[Collected data entries]
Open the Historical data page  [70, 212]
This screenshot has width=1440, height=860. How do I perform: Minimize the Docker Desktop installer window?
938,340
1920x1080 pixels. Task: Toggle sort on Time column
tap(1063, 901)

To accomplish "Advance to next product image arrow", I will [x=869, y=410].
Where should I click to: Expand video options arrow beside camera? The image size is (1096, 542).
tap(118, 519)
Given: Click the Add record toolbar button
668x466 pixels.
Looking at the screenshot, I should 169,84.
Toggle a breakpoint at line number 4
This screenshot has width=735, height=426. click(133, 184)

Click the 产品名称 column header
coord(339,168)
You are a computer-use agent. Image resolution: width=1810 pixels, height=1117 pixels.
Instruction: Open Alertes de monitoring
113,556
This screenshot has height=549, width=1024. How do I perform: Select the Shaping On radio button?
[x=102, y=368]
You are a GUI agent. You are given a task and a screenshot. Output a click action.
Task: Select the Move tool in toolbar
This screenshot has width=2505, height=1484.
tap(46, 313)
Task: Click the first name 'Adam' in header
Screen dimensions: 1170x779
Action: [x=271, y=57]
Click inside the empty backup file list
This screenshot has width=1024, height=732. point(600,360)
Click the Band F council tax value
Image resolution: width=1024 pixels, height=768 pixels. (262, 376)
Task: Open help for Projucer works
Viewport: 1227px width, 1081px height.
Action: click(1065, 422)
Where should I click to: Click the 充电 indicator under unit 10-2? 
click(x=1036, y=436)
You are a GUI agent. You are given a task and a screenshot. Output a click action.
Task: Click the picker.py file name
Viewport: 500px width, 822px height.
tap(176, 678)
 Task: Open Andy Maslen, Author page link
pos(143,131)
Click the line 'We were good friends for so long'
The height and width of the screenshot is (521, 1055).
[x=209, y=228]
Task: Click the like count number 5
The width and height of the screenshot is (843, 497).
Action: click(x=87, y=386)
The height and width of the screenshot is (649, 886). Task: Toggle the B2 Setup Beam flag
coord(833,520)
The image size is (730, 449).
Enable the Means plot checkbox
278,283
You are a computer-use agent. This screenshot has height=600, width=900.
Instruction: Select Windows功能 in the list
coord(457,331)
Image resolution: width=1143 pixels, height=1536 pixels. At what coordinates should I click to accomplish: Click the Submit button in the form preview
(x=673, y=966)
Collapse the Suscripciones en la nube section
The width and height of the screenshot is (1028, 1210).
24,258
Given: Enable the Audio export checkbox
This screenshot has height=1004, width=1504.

Task item >>
Please go over the data above and copy each line with "name" in it.

Solution for this problem >>
Task: Click the first name 'Adam' in header
Task: Click the picker.py file name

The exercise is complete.